Galidor
- Galidor action figures
- Type: Action figures
- Invented by: Lego
- Company: Lego
- Country: United States
- Availability: 2002–03
- Materials: Plastic

= Galidor =

Lego theme

Galidor is a discontinued Lego theme released from 2002 until 2003. Noted for its departure from traditional Lego bricks in favor of customizable action figures, the theme was poorly received and is credited in part for the financial failure of the Lego brand prior to Jørgen Vig Knudstorp becoming CEO in 2004.

== Overview ==
Inspired by the success of Bionicle in 2001, the Lego Group sought to create a new line of action figures that departed from the system of bricks for which the company had been known. During this period, the company produced a range of themes that did not focus on traditional Lego bricks, such as Znap, Primo, Scala, and Galidor. The Galidor line, first released in 2002, features customizable action figures with interchangeable pieces such as arms, heads, and legs. Galidor is similar to other action figure brands that were on the market on the time.

The line features 21 sets, five of which were available as Happy Meal toys from McDonald's. One toy in the series, the Kek Powerizer, includes playable video games and makes sounds when receiving signals from the tie-in television series. The voice lines of the Kek Powerizer were recorded by actor Brian Hamilton. Galidor has one cancelled set that was never released, which is a buildable toy motorcycle with shark parts called the Mokarr.

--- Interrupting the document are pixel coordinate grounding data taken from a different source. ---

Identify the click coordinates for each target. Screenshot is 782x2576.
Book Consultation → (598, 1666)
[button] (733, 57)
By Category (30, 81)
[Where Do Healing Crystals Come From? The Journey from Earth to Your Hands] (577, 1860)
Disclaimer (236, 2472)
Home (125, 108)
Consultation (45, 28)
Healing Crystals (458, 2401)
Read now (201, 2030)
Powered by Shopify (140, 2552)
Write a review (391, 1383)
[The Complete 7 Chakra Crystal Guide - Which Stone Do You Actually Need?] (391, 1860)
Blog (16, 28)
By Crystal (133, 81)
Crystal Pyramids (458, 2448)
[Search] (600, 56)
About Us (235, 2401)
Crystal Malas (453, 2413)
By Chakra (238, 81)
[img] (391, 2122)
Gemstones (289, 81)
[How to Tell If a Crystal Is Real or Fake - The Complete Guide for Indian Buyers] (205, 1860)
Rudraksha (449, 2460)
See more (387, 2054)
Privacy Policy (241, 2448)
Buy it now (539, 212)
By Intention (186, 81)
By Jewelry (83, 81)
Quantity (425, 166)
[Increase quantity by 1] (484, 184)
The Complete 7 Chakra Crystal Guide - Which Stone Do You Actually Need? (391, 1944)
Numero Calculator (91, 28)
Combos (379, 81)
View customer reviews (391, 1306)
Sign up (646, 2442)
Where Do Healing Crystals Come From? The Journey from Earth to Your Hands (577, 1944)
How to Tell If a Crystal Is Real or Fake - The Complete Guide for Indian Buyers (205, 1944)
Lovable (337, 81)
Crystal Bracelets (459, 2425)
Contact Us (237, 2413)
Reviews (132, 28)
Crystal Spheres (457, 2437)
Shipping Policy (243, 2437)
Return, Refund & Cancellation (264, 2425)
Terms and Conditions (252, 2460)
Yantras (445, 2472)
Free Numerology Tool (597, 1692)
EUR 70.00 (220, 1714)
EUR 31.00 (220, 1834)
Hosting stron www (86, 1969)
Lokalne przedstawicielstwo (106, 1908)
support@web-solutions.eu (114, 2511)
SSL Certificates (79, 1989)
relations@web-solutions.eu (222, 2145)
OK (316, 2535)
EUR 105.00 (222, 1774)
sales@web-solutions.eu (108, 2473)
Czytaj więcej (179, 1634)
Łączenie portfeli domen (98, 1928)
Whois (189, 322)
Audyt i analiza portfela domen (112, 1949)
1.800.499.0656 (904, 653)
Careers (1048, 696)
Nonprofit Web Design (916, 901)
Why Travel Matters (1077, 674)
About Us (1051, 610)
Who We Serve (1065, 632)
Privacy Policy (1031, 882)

Due to a combination of factors, such as each set using expensive specialized parts, competition with Lego's own Bionicle series, and the unpopularity of the tie-in television series, the toy line performed very poorly and the Lego Group was close to bankruptcy by 2003. In 2004, Jørgen Vig Knudstorp became chief executive officer of the Lego Group. He ended production of unprofitable lines in favor of the brick-based building system that the company had previously produced.

== Tie-in media ==

In order to promote the Galidor line of toys, the Lego Group produced various forms of tie-in media such as video games for the Game Boy Advance, Microsoft Windows, PlayStation 2, and GameCube. Most notably, a live-action television series titled Galidor: Defenders of the Outer Dimension was produced. Created by Thomas W. Lynch, the show lasted for two seasons. David C. Robertson, the writer of Brick by Brick: How Lego Rewrote the Rules of Innovation, said that the show was "stunningly bad" and "destroyed careers". The show was unpopular and sales for the toys diminished once it stopped airing.

== Reception and legacy ==
The Galidor line of toys and tie-in media performed very poorly. Lego designer Mark Stafford considers Galidor to be the Lego Group's biggest failure. Despite this, Galidor has remained popular among dedicated fans. Due to the line's status as a cult classic among Lego fans, it has been referenced in various modern Lego sets and series, including Lego Monkie Kid, Lego Ninjago, Lego Minecraft, a boutique hotel set, and the "90 Years of Play" set released for the Lego Group's 90th anniversary in 2022.